Freaky weather worries ryots as kharif season approaches

Farmers puzzled over timing their pre-season ploughing Ops

THE GOAN NETWORK | MAY 14, 2024, 11:49 PM IST

PANAJI

Extreme weather, which many attribute to larger climate change features, is beginning to leave Goa's farming community worried especially those who cultivate paddy in the State's vast expanses of khazan lands with the Kharif season fast approaching.

A prolonged heat wave baking the soil dry and the accompanying freaky, unusual rains creating conducive conditions for widespread weed growth has left many farmers puzzled over how to time their pre-season ploughing operations to prepare the fields for sowing operations when the actual monsoon hits.

Officials of the Agriculture department whose zonal agricultural officers (ZAO) are the go to officials for most paddy farmers during the Kharif season admit that cultivating paddy is heavily dependent on the vagaries of the weather and climatic conditions.

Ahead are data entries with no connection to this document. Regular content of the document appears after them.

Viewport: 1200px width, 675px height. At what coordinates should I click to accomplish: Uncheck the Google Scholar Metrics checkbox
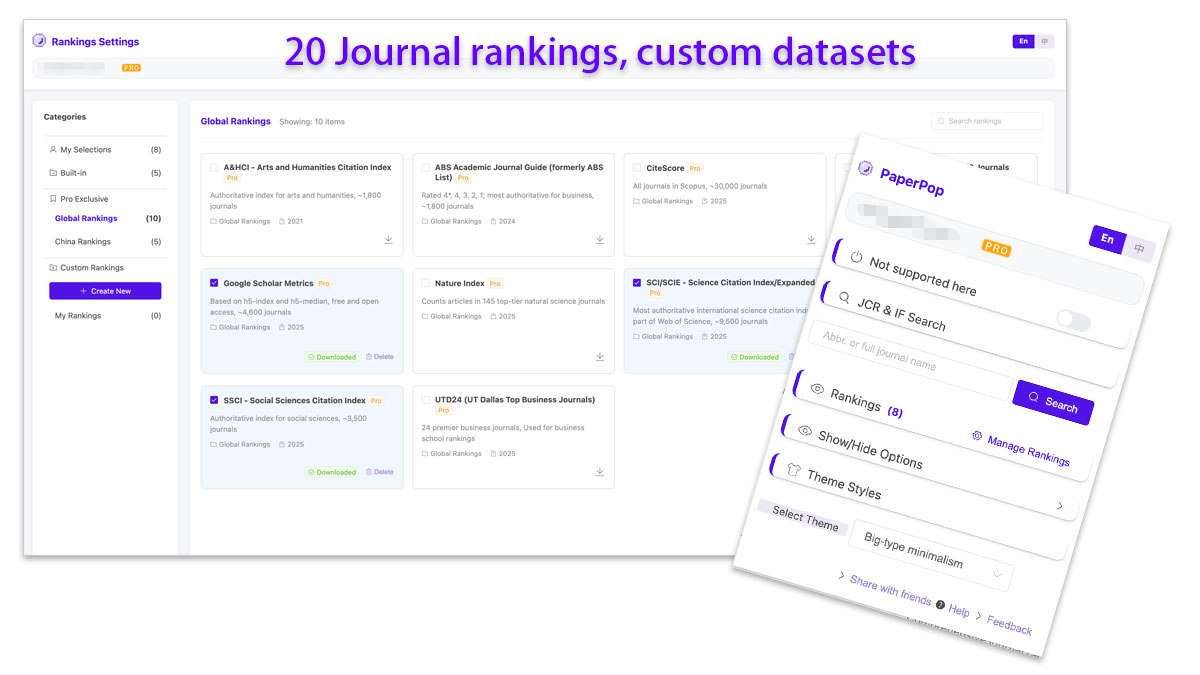(x=213, y=283)
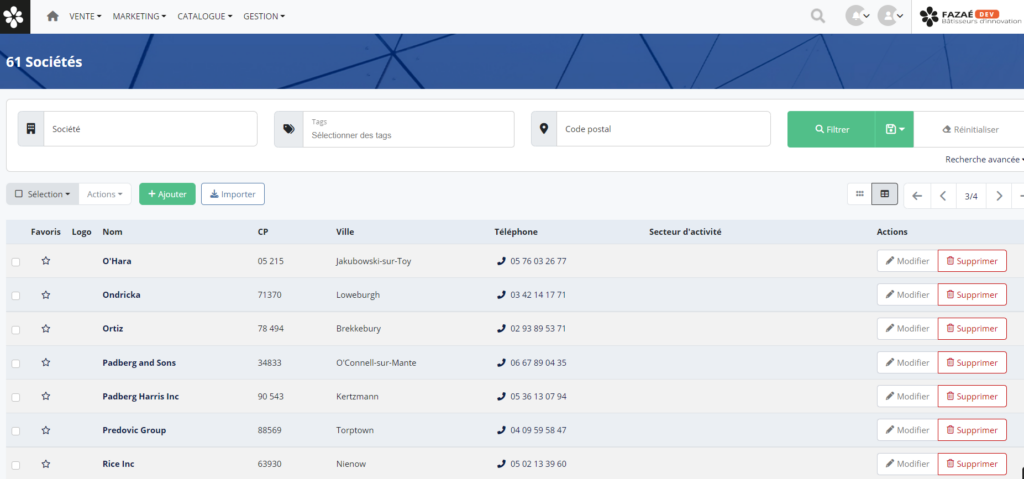Mark O'Hara as favorite star
The height and width of the screenshot is (479, 1024).
tap(46, 261)
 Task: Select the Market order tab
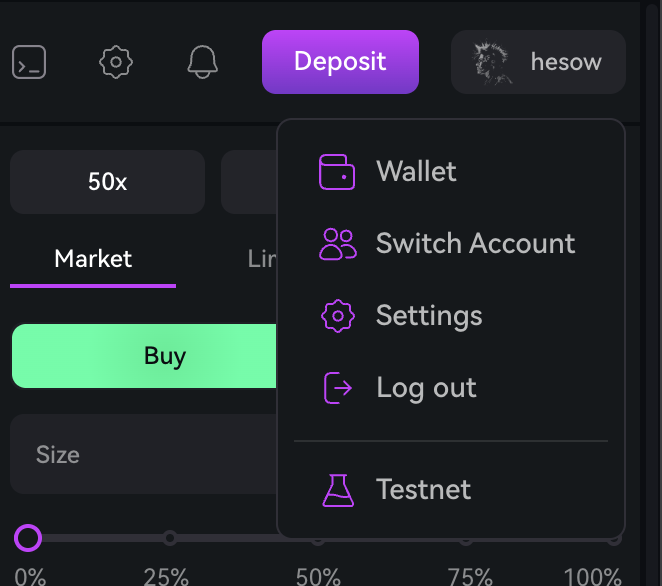(x=93, y=259)
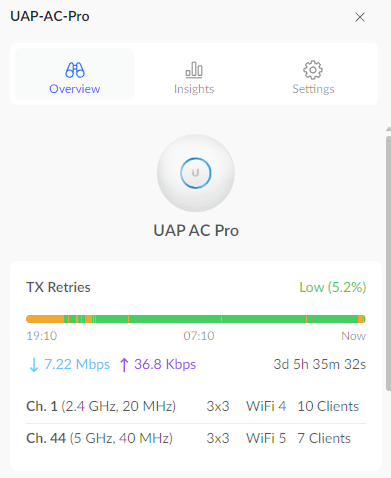Select the Overview tab label

click(x=75, y=89)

Over the last few years, especially during and after the Covid-19 pandemic, interest in farming activities has shown marked upswing in Goa but paddy cultivators in particular were faced with coping with extreme weather -- shortfall in quantum of rain when it is needed most and excessive rain leaving paddy submerged post flowering -- agriculture officials admitted.

Not everything, however, has been gloomy for Goa's paddy cultivators recently. For instance, labour costs, otherwise a huge burden which ultimately affects profitability of paddy cultivation operations, has somewhat been overcome with widespread introduction of mechanised paddy cultivation, the costs of which are almost fully subsidised by the Agriculture department.

Closer to the capital city of Panaji and in outlying villages of the Tiswadi taluka in St Cruz, Taleigao, Goa Velha Agacaim and further into the interiors up to Cumbharjua, booking of mechanical equipment for paddy cultivation with approved service providers has already begun. 

Within the next week physical activity like ploughing fields will begin in most of these low lying Tiswadi areas, said an agriculture officer, adding that as far as the weather/climate is concerned they and the farmers can only hope for the best.

According to the Intergovernmental Panel on Climate Change (IPCC), a UN panel tasked with assessing latest global climate science, has warned crop yields for rice could be poorer among other grains like wheat, etc. 

Hotter and more frequent heatwaves, which it attributes to 'climate change', impedes plant growth, IPCC adds.